Dynasty Warriors: Stikeforce - Game Review

Dynasty Warriors is one of the more enduring franchises started from the last console generation and one of my favorites. Lightwing23, RockmanXZ24, Pilgrim and I would hole up during the weekends and usually Dynasty Warriors 2-4 or Samurai Warriors would show up on the agenda between watching Kung Pow: Enter the Fist and marathon sessions of Starcraft, Phantasy Star Online (MY MESETA!) and other games and movies by whose mention I might express our abject nerdiness. In fact, Koei, previously known mostly for turn based strategy/management games based on Chinese history and historical literature, now publishes at least a couple of “Warriors” titles every year, developer Omega Force having branched out into licensed games like Dynasty Warriors: Gundam. The obvious reason for its success: Dynasty Warriors is easy to play and fun to watch. Bandit Kings of Ancient China, for example, is neither.

It’s really amazing that the series remains so popular when each sequel, spin off, and tie-in is basically the same game. The player’s character runs about a large field, fulfilling objectives -- usually no more complicated than, “go there!” or “kill this guy, quick!” -- likely killing literally hundreds of foot soldiers in the way. Each subsequent game since Dynasty Warriors 2 (Dynasty Warriors for the Playstation was actually a fighting game unrelated to the rest of the series outside of its setting and publisher) adds systems for customization or strategy on top of the basic gameplay, and the series also boasts secrets hidden so well or requiring such strict conditions that a lot of players probably won’t find them without the help of FAQs. But the game is basically built on the fun of your lone general killing hundreds of grunts. Most of the games even display a prominent on screen kill counter.

But since a good portion of the game’s audience felt the formula had grown stale, Omega Force tried to update it in between developing licensed anime themed iterations of its only theme. Dynasty Warriors: Strikeforce was once a PSP exclusive (Xbox360 and PS3 ports are currently available) and is actually a step in the direction that the series probably ought to go, if only in terms of the customization system that it employs.

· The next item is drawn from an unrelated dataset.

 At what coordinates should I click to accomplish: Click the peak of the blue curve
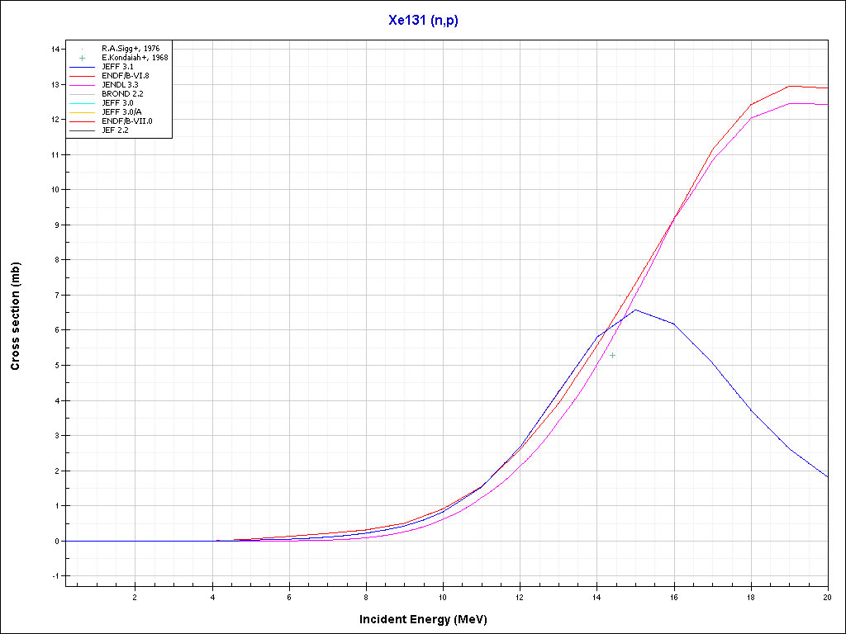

Part of what separates Strikeforce from its predecessors is its unusually complicated customization system. The player’s general levels up, and can equip two different weapons, four “chi skills,” musou skills, and items, along with usable items that can restore health, etc. The equippable character upgrades are bought at shops, which themselves are upgradable through generals that join the cause in between missions. Upgrading the shops also costs money and materials collected on the battlefield. Character customization actually plays a relatively large role in strategy unless the player intends to grind until the major fights are easy (the option is there). It’s not Armored Core, but it isn’t a simple skill tree or inventory system either.
But mechanics are a dull subject, and honestly, who cares? The Warriors games are really about being an ancient Chinese badass who kills enough people to dam the Yangtze. What Dynasty Warriors: Strikeforce does is to fully embrace the over-the-top disregard for anything resembling verisimilitude that other games in the series flirt with. Not only are the musou attacks ridiculous, the characters can go super-saiyin when at full musou.

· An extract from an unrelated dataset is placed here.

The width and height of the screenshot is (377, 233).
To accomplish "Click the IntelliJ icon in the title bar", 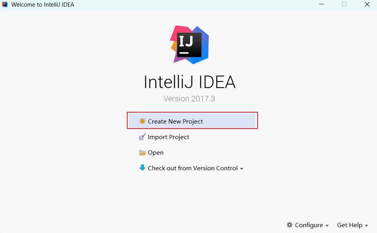I will [5, 4].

I think the moment that I knew that something had changed for good came during the final mission of the campaign against the Yellow Turbans. The Yellow Turban rebellion in history was a politically active apocalyptic cult that, much like the later Boxer and Taiping rebels, caused havoc for a brief period of time before actual military force dismantled them in an extraordinarily easy, bloody fashion. In Strikeforce, the Zhang Jiao battles your general of choice in an infinitely tall, lightning generator tower with floating platforms and magic missiles. I am playing as Guan Yu. I go into his awakened mode, in which his beard can only be described as Biblical. It takes a while, but after using all of my items, Zhang Jiao is dead. My next major mission is Hu Lao gate. It’s guarded by a giant stone tiger that shoots lasers.
Okay, yeah. Omega Force always put stuff like that in their games. Zhuge Liang has been shooting lasers from his war fan for years. I think maybe they’ve finally went a tad far afield with this one. That’s not to say it’s a bad game. If I have any complaint, it would be that the later missions seem to really want the player to tackle them multiplayer, and going solo is going to eat up items and time. Otherwise, Dynasty Warriors: Strikeforce is a fun game that I hope will remain a spin-off. It would be a shame if the series from which my friends and I gleaned most of our knowledge of Han dynasty military conflicts ended up becoming more ridiculous than its own Warriors Orochi spinoff.